Jugendliche sollen passgenau „buchen“, was sie brauchen
Evangelisches Bezirksjugendwerk startet Projekt der „aufsuchenden Jugendarbeit“
SPAICHINGEN/REGION - Zirkuswagen, E-Mobil oder ausgebauter Bully? Das könnte die Zukunft in manchen Gemeinden des evangelischen Kirchenbezirks Tuttlingen für die Jugendarbeit sein. Vom Bezirk und vom Oberkirchenrat ist dafür eine 100-Prozent-Projektstelle genehmigt worden. Ein Zeichen nicht nur wegen der Idee und der geplanten Inhalte, sondern auch wegen des Zeitpunkts, findet Bezirksjugendreferentin Ingrid Klingler, „gerade jetzt, wo überall gespart wird“.
Die Idee ist, von der Komm- zur Gehstruktur zu wechseln: Jugendliche
dort aufzusuchen, wo sie sind, in ihren Gemeinden. Jene Gemeinden in dem ländlich strukturierten Kirchenbezirk, der nicht nur den Kreis Tuttlingen, sondern auch Teile des Kreises Schwarzwald-Baar und Rottweil umfasst, die keinen hauptamtlichen Jugendreferenten haben, und wo die Pfarrer entlastet werden können.
Der Bezirksarbeitskreis und das Projektteam entwickeln schon seit zwei Jahren die Idee eines Jugendmobils samt Referenten. Die Idee hat dem Verantwortlichen für innovatives Handeln und neue Aufbrüche in der evangelischen Landeskirche so gut gefallen, dass er in einem Schreiben
das Projekt als beispielgebend für Gemeinden bezeichnet, in denen vielerorts Ratlosigkeit und Ideenarmut im Umgang mit den Zukunftsfragen herrschten.
Auch wenn das Projekt mit den Gemeinden und Jugendlichen entwickelt werden soll, ist ein zentrales Element ein Baukastensystem aus Angeboten zur Persönlichkeitsentwicklung, Teamtrainings, Sozialer Kompetenz, Hausaufgabenbetreuung, Streitschlichtung, christlicher Glaube, Bibel, Beziehungstraining und mehr.
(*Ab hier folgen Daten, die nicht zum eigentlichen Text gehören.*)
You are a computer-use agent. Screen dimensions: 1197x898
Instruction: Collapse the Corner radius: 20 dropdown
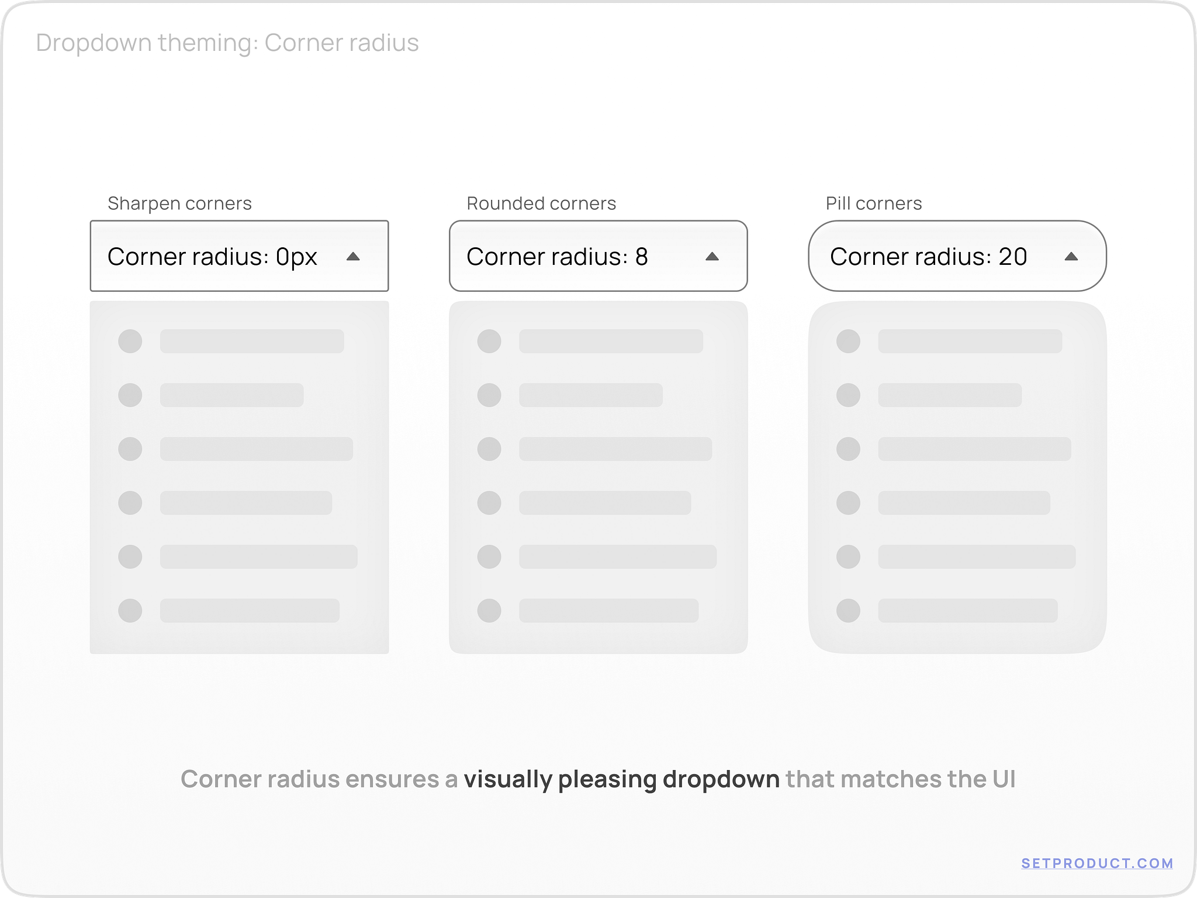click(957, 256)
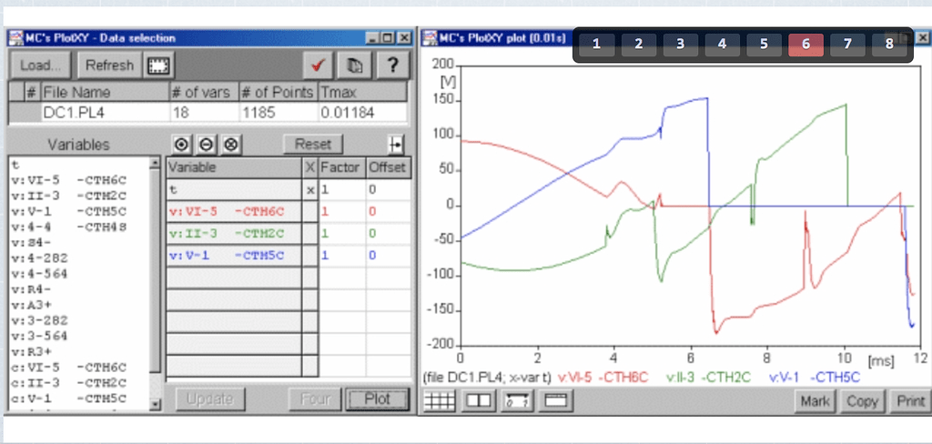Toggle the grid icon under the plot
Viewport: 932px width, 444px height.
441,399
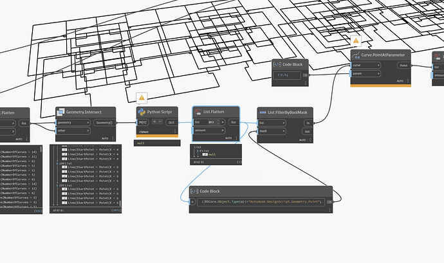Viewport: 444px width, 263px height.
Task: Open Geometry.Intersect node options menu
Action: 113,138
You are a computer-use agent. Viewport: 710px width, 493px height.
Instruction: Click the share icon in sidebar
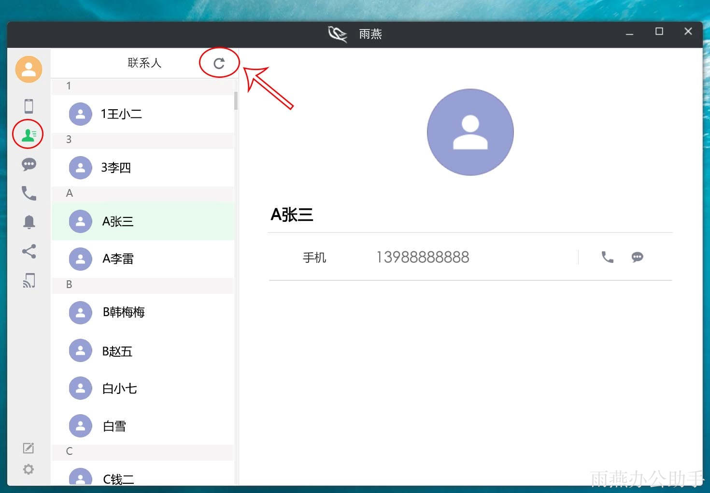pyautogui.click(x=29, y=251)

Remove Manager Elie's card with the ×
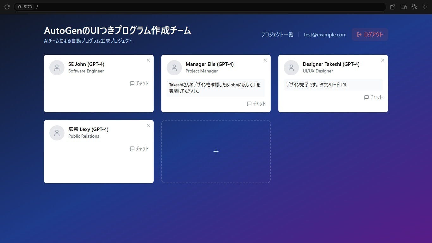coord(265,60)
Die Gemeinden und Jugendlichen sollen so passgenau „buchen“können, was genau gebraucht werde. Und ganz stark mit Elementen
der Erlebnispädagogik arbeiten, erläutern Klingler und Christoph Glaser, Vorsitzender des Bezirksjugendwerks.
Es habe sich einfach gezeigt, dass auch das Aufbauen von Beziehungen in diesem flächigen Bezirk sehr schwierig ist und zentrale Veranstaltungen aus praktischen Gründen schwierig für manche Jugendlichen aus entfernteren Gemeinden seien.
So geschehe dieser Beziehungsaufbau durch das Mobil, das als „Begegnungsraum“wirken solle. Im Idealfall habe der oder die mobile kirchliche Jugendarbeiterin nur dort ihren Arbeitsplatz und immer in den Gemeinden.
Auf fünf Jahre ist das Projekt erst einmal ausgelegt. Mit ein Inhalt ist auch, Ehrenamtliche in moderner kirchlicher Jugendarbeit zu schulen. Wie es danach weiter geht? „Es ist ein Versuchslabor“, sagt Klingler, „wir sind gespannt, wie es sich entwickelt“. Das Landesjugendwerk begleitet das Projekt, das auch zum Modell für andere Bezirke werden könnte.
Derzeit ist das Projektteam dabei, die Stellenbeschreibung auszuarbeiten. Bewerber müssen eine Diakonausbildung haben und sich mit Erlebnispädagogik auskennen. Wenn alles gut läuft, geht es dann im ersten Quartal 2021 los. Die beiden Köpfe dieser Idee, Klingler und Glaser, sind glücklich, dass es jetzt losgeht; und fest davon überzeugt, dass davon auch der Impuls ausgeht: „Hey, Kirche hat Zukunft“.